4th Chairman of the Presidential Commission on Good Government
- In office August 15, 1988 – August 31, 1990
- President: Corazon Aquino
- Preceded by: Adolfo S. Azcuna
- Succeeded by: David M. Castro

Personal details
- Born: December 28, 1923
- Died: July 15, 2020 (aged 96)
- Education: University of the Philippines Diliman Harvard Law School
- Profession: Lawyer

= Mateo Caparas =

Filipino lawyer (1923–2020)

Mateo Armando Tengco Caparas (December 28, 1923 – July 15, 2020) was a Filipino statesman, lawyer, and civic leader. He served as chair of the Presidential Commission on Good Government (PCGG) under the administration of President Corazon Aquino.

==Early life and education==
Caparas was born on December 28, 1923, in Cuyapo, Philippines. His father was a lawyer who settled in Moncada, Tarlac. He finished his secondary schooling at Bulacan High School in 1940 but was interrupted by the Second World War. He graduated cum laude from the University of the Philippines College of Law in 1949, where he joined the Upsilon Sigma Phi. He later finished his Master of Laws from Harvard Law School in 1950.

==Career==
As a lawyer, Caparas practiced in Caloocan and specialized in labor law and tax cases. In 1960, he transferred his law practice to Manila when he was invited to join the Rotary Club. He represented the province of Bulacan during the 1971 Constitutional Convention. In 1988, he was appointed chair of the Presidential Commission on Good Government tasked to retrieve the Marcos administration's ill-gotten wealth.

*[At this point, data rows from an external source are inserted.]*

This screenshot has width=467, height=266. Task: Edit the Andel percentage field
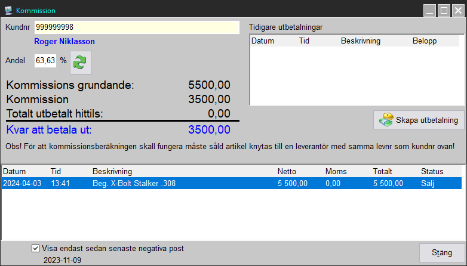click(x=45, y=60)
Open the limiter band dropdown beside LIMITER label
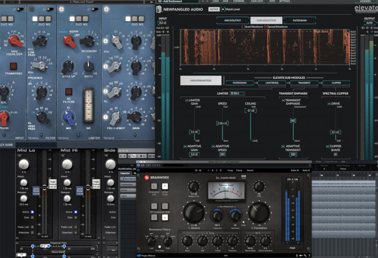 point(237,94)
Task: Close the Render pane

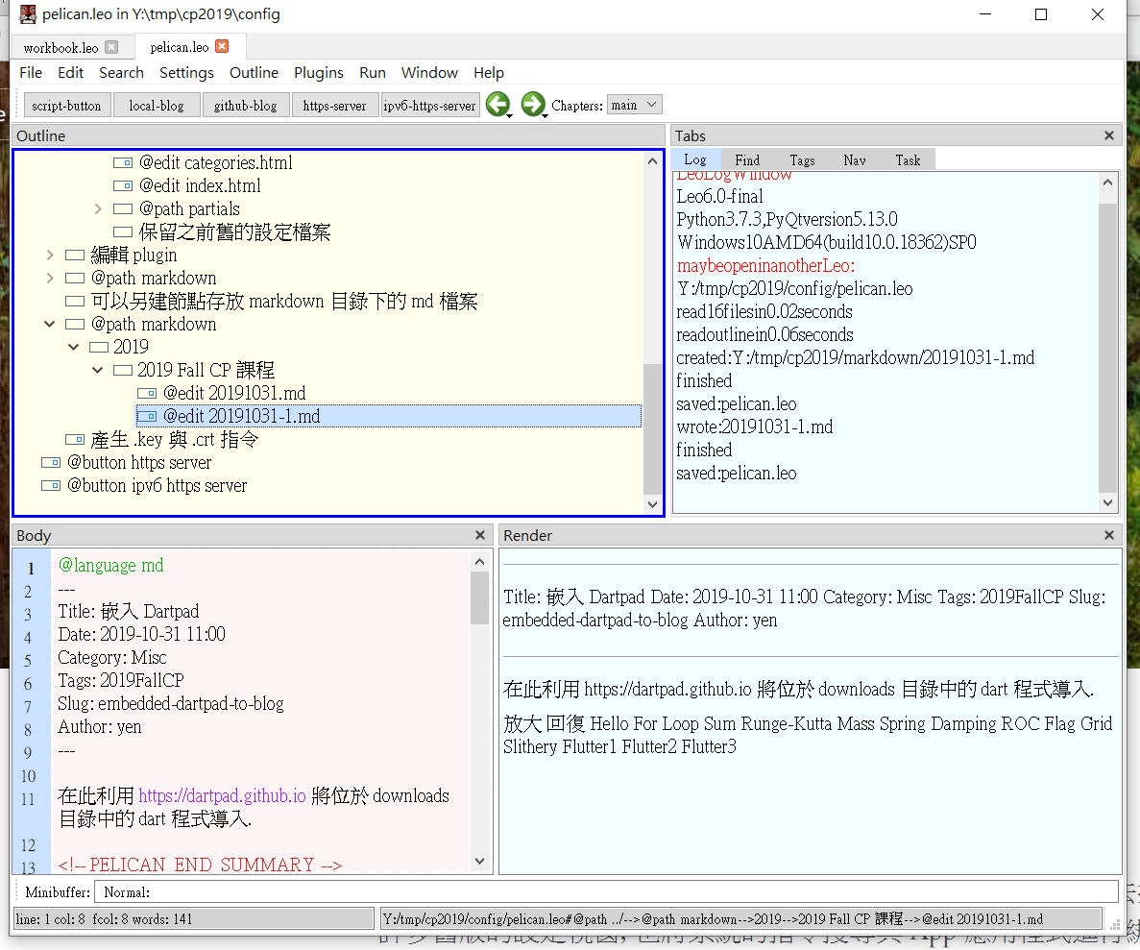Action: point(1109,536)
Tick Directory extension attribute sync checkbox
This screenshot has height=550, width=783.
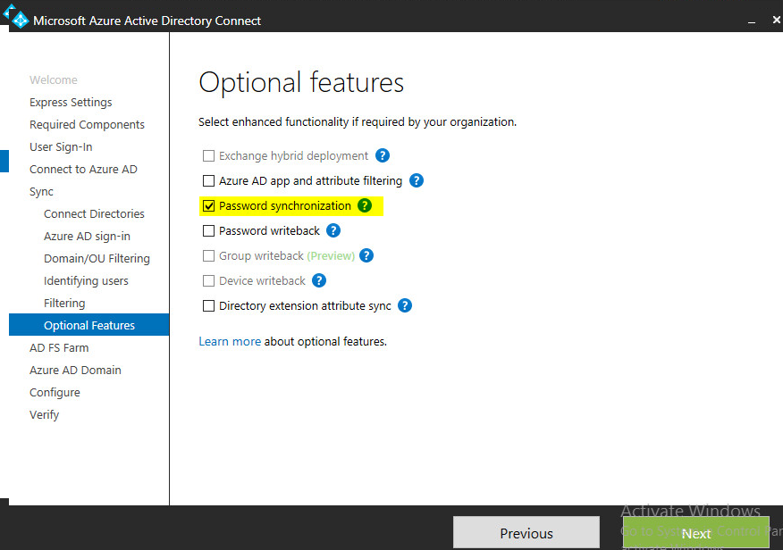click(209, 306)
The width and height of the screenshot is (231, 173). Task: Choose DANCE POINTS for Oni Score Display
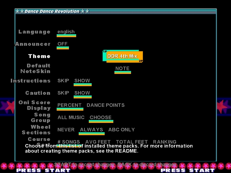coord(105,105)
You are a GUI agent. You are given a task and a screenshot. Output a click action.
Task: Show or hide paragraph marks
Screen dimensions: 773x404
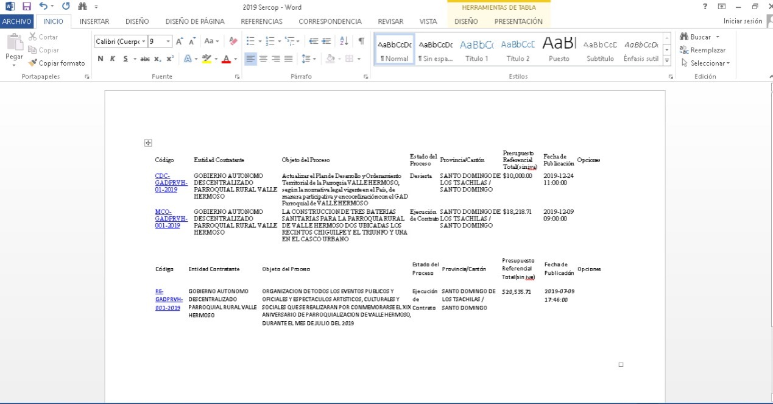point(361,41)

He is the first and only Filipino to date to be elected president of Rotary International and the only Filipino trustee of Rotary Foundation. During his presidency, Rotary started the campaign to raise $120 million to eradicate polio by 2005. The campaign reportedly generated more than $240 million in two years.

==Death==
Caparas died on July 15, 2020, at the age of 96. He has three surviving children: Jorge, Matt, and Pilar; eight grandchildren; and two great granddaughters.